I'm merely an artist. I design the packaging for the stuff your precious retail shit comes in. And I draw stupid cartoons which appear in your company newsletters or in magazines. I do rush jobs where I don't sleep for days. I have to know all sorts of arcana about printing presses and inks and papers. Haw haw...laugh...paper? You can't begin to believe the variety of paper out there, and they have certain characteristics which professional designers know about and can recommend to their lazy-ass clients who sit at desks and hire people like me to design their literature. They're all lazy, of course. I work hard.

This is soooooo fucking stupid. My long-time skiing buddy and I have kinda fallen out because of this very issue.
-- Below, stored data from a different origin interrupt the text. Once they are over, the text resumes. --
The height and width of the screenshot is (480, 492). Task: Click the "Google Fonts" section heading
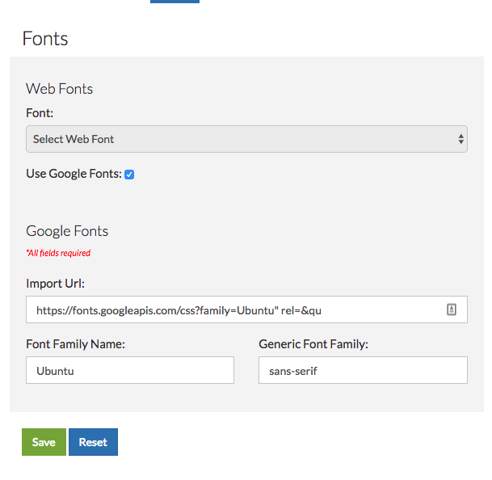(x=67, y=231)
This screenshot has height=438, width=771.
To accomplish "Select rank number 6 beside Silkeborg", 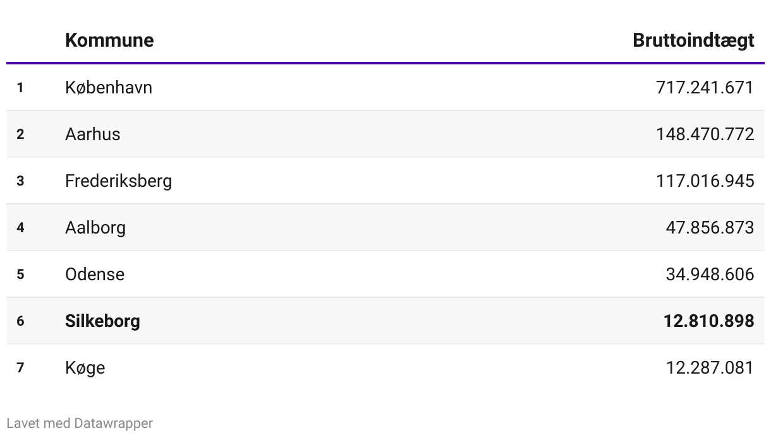I will pyautogui.click(x=20, y=321).
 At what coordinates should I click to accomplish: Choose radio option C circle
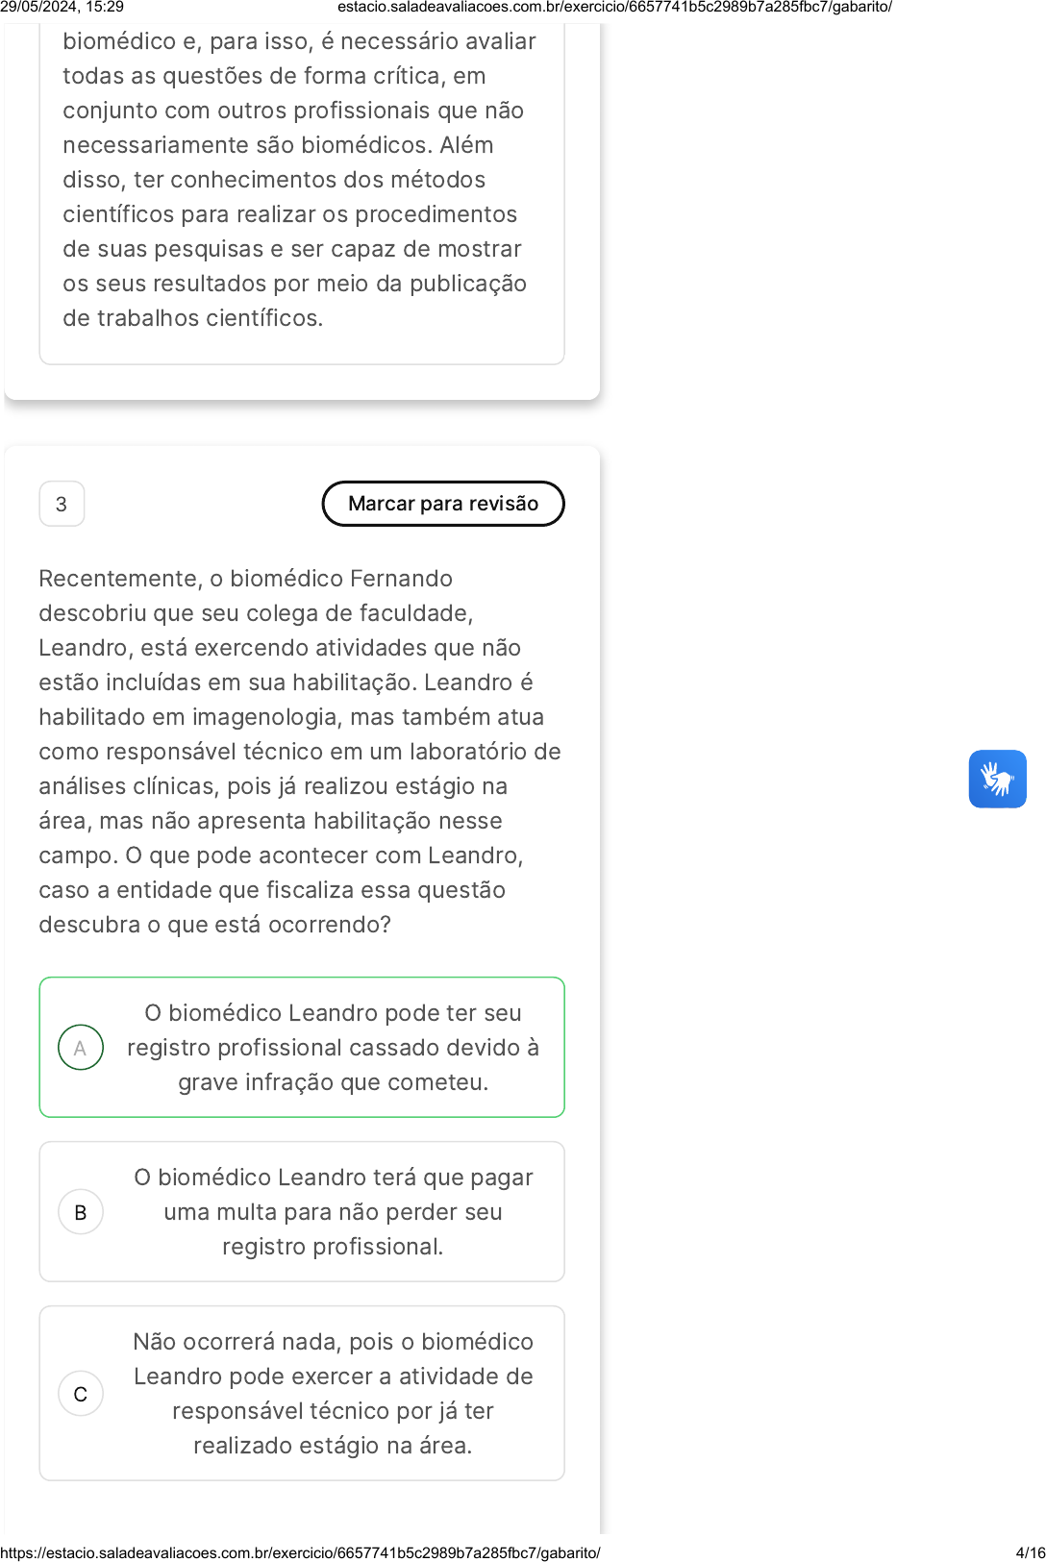81,1394
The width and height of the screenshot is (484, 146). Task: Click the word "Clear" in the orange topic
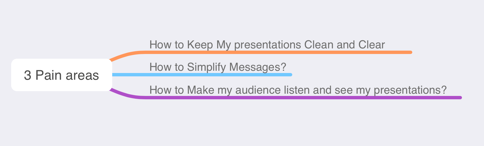372,45
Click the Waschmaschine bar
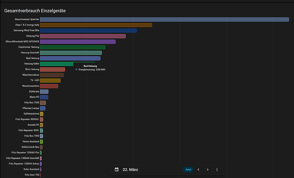The height and width of the screenshot is (178, 294). (49, 86)
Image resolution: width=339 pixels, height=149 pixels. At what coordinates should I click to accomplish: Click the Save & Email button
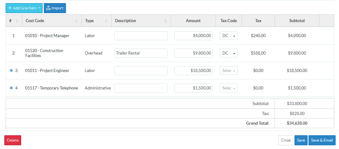pos(322,140)
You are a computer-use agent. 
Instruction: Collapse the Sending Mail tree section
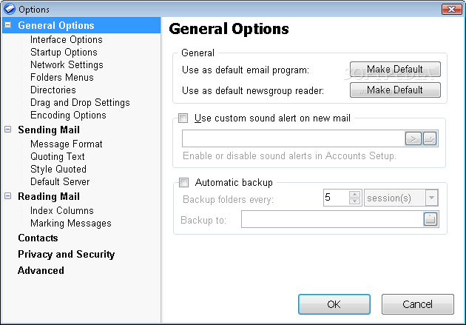(x=7, y=130)
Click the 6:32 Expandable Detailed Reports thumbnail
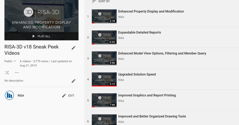 pyautogui.click(x=104, y=37)
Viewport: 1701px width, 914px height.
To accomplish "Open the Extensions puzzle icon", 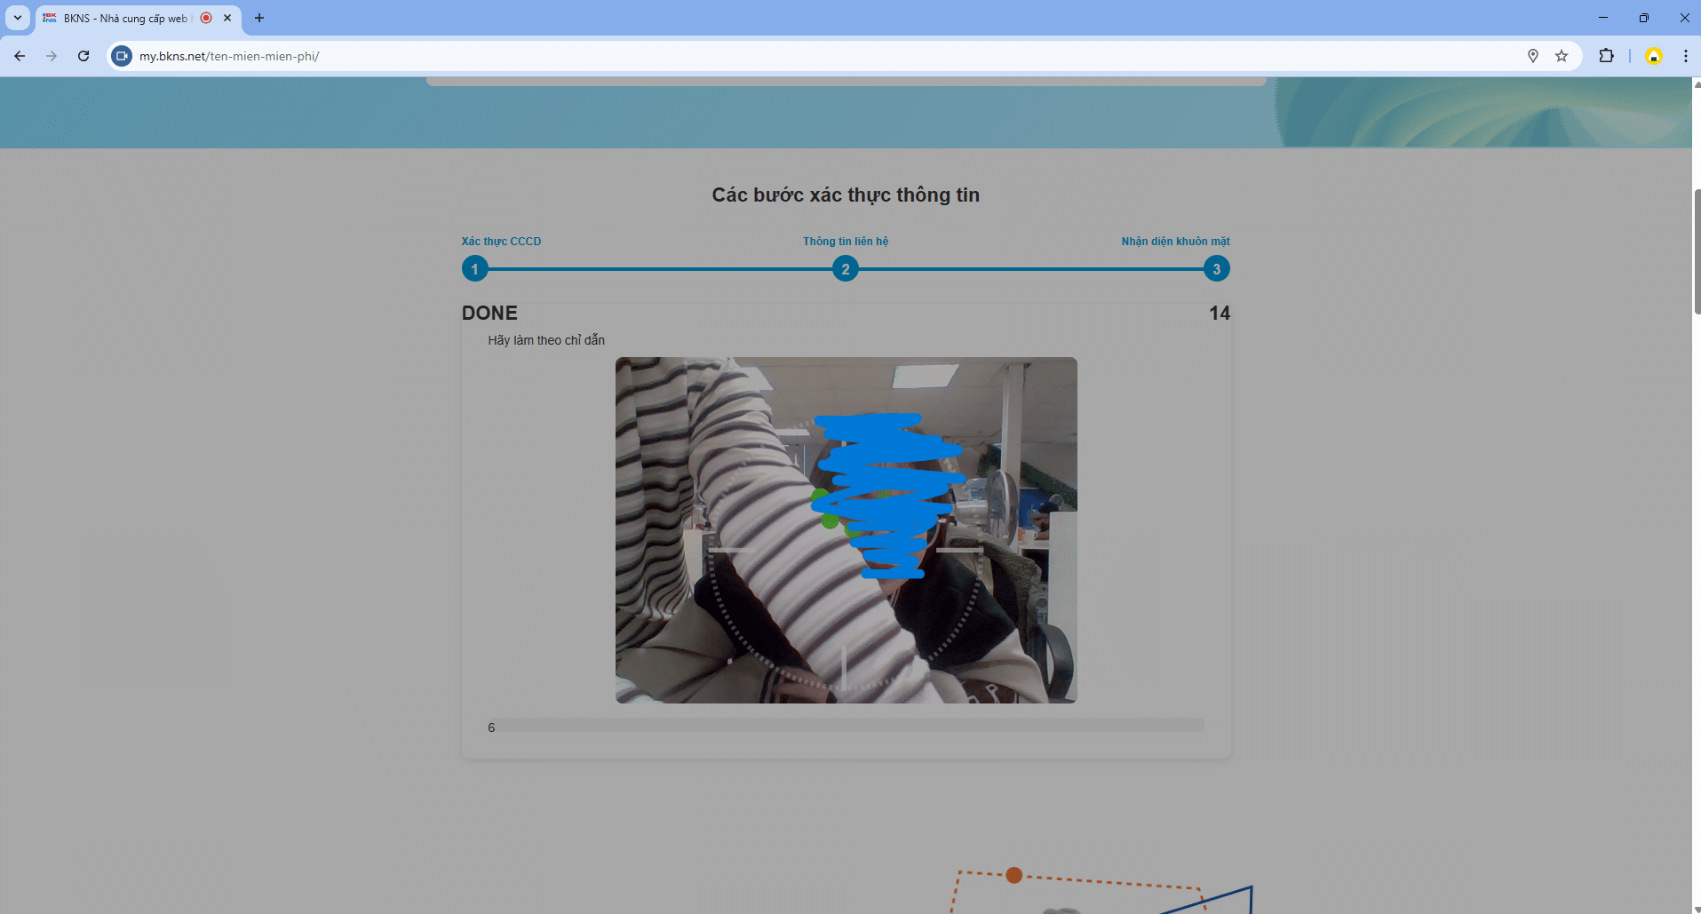I will [1606, 56].
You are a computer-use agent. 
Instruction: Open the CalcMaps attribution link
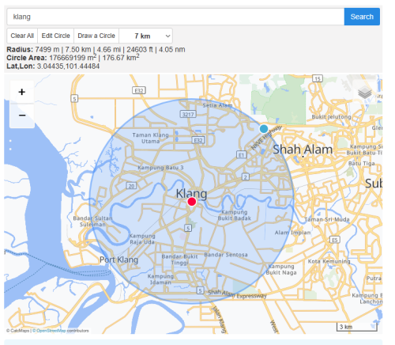pyautogui.click(x=20, y=331)
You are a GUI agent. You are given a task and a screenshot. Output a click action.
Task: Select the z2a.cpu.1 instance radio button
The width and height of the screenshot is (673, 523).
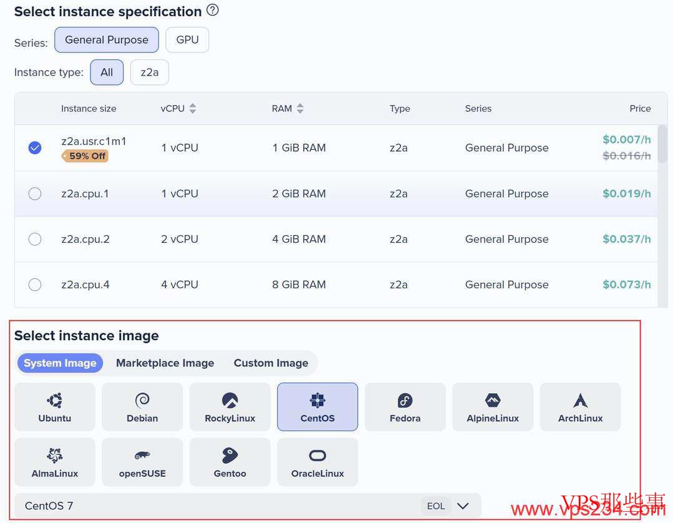click(x=35, y=193)
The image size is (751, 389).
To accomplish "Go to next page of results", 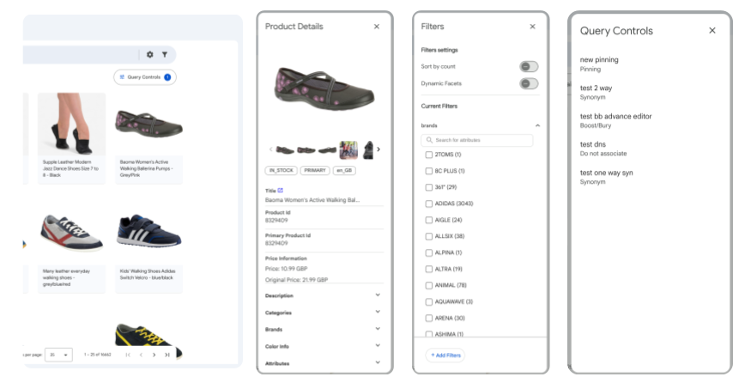I will (154, 355).
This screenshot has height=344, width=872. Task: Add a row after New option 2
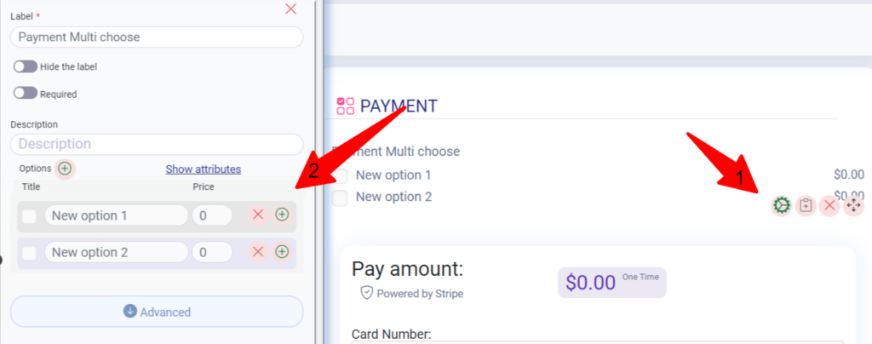coord(283,252)

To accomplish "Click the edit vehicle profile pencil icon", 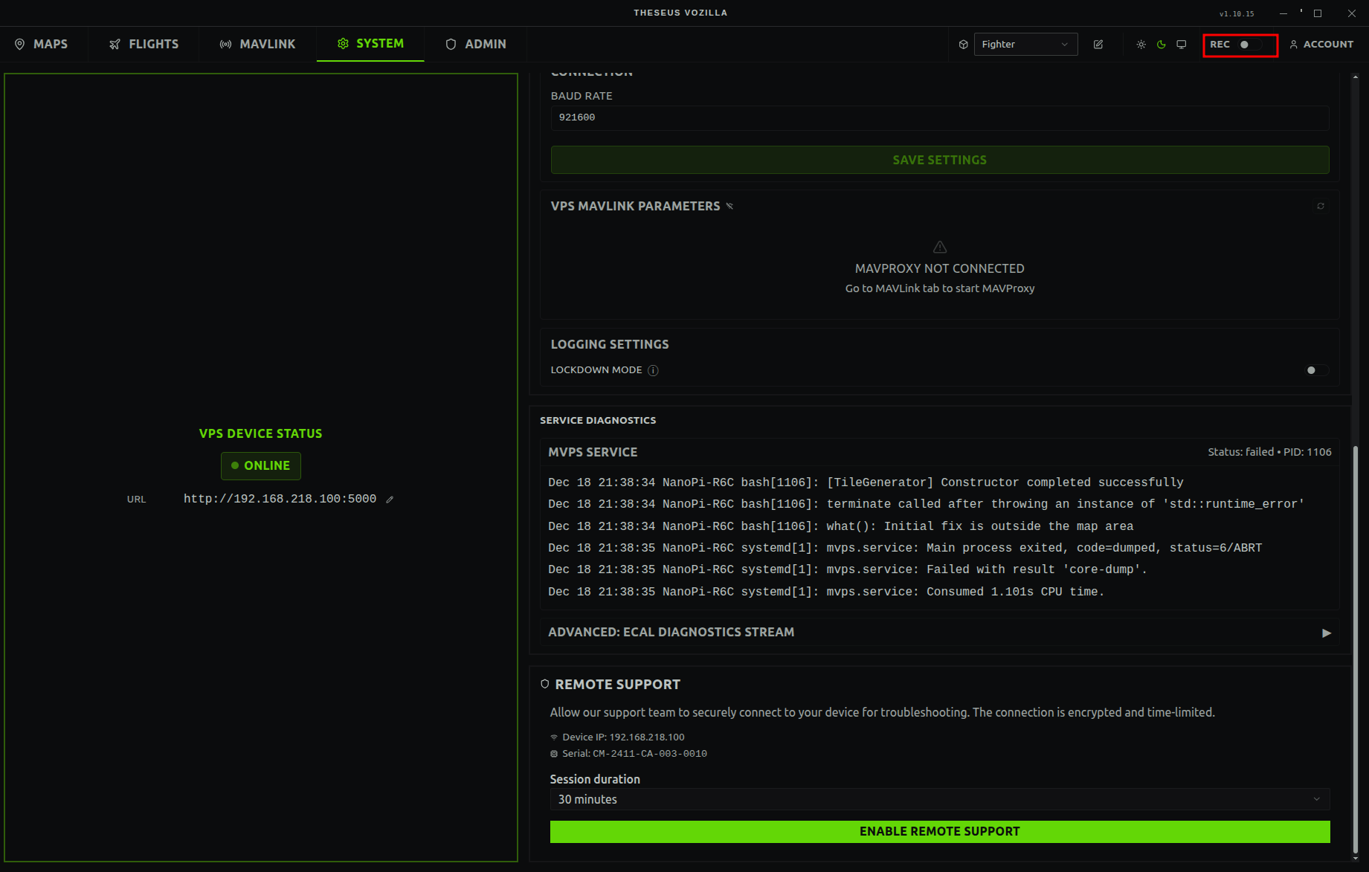I will tap(1098, 45).
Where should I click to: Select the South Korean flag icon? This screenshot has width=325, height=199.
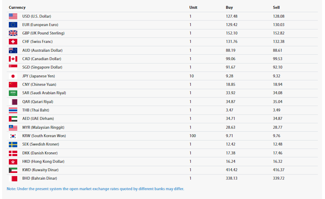[13, 136]
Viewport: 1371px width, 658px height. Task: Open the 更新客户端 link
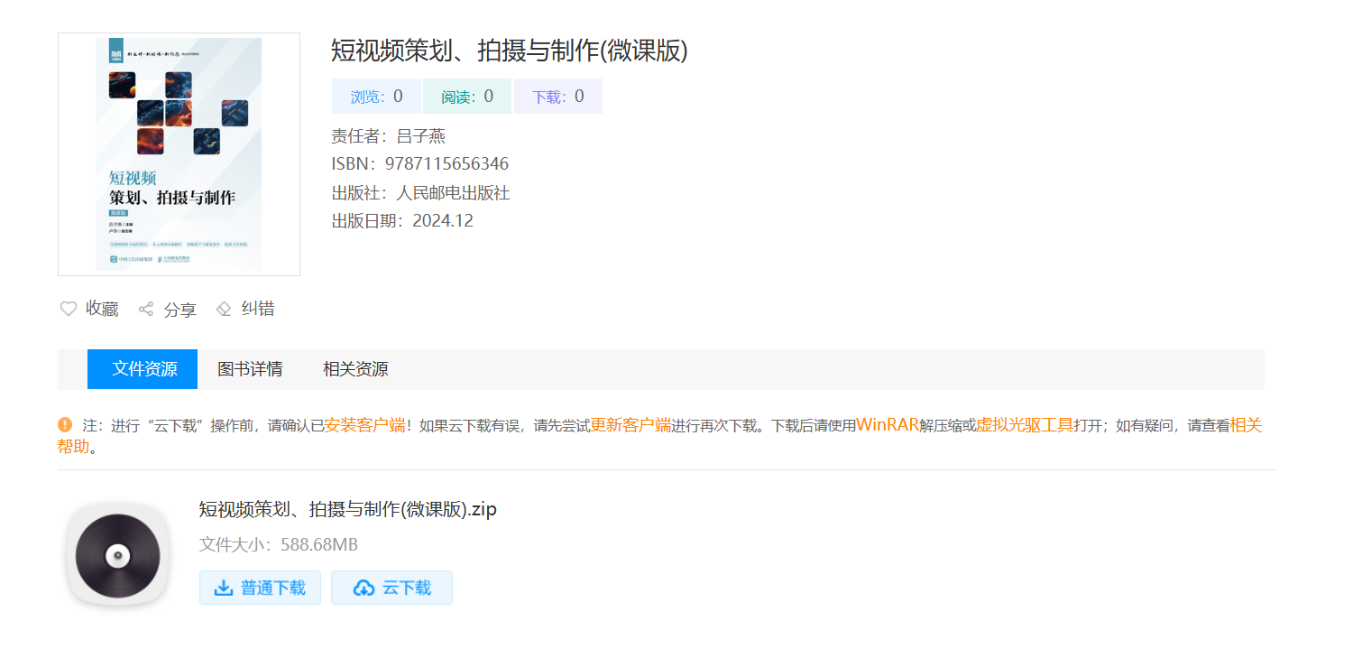630,425
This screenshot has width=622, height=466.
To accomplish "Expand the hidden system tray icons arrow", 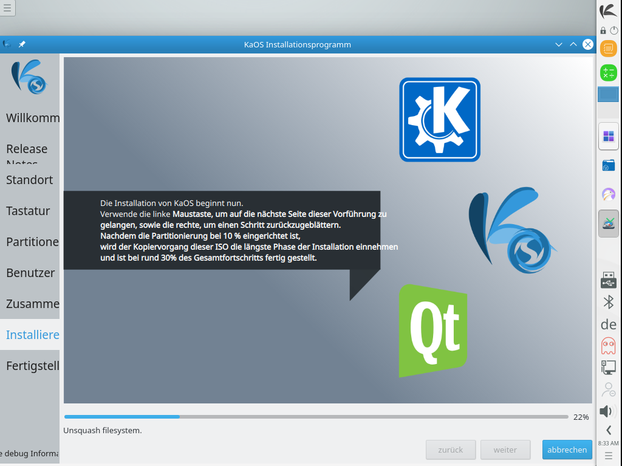I will [x=608, y=430].
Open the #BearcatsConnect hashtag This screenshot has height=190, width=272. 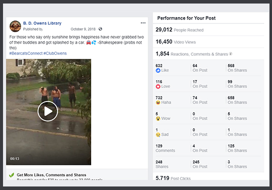[26, 53]
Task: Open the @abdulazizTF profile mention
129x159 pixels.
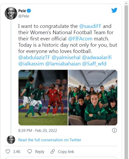Action: pos(34,58)
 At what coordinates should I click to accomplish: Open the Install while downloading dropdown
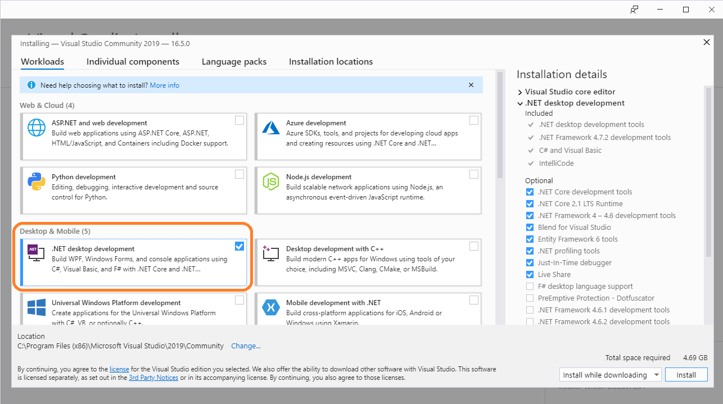611,375
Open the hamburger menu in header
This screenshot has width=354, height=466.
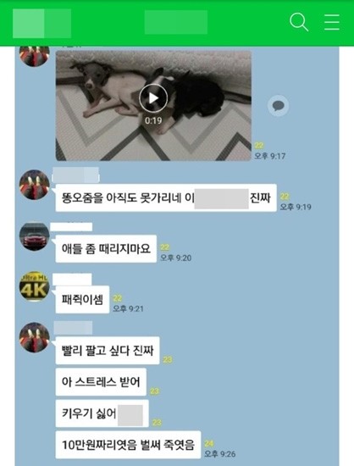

Ironically, we spent so much time in the car together on the way to the slopes, getting to know each other, that we...well...got to know each other.

He's a "working class" Republican, an oxymoron if ever there was one. He has to put in 60-70 hours a week to be able to afford a bag of weed and a few lift tickets in the winter. And he resents the hell out of me, because I make my own hours, and work in a profession where much of my recreational activity is paid for by my clients. For instance, I have to -- let's hear a collective "awwwww" -- attend the annual ski industry conference at Snowbird, Utah in January. All expenses paid. I've got a house in Tahoe for two weeks in February. One entire week is subsidized through various client meetings I've set up while I'm there. The other is 1/2 price because a family friend owns the house. But my sort-of-ex friends really resents it. He's told me so outright. I don't really "work" in his eyes. I draw pictures. I use connections. While he has to toil away in a factory all day wiring foil-stamping machines.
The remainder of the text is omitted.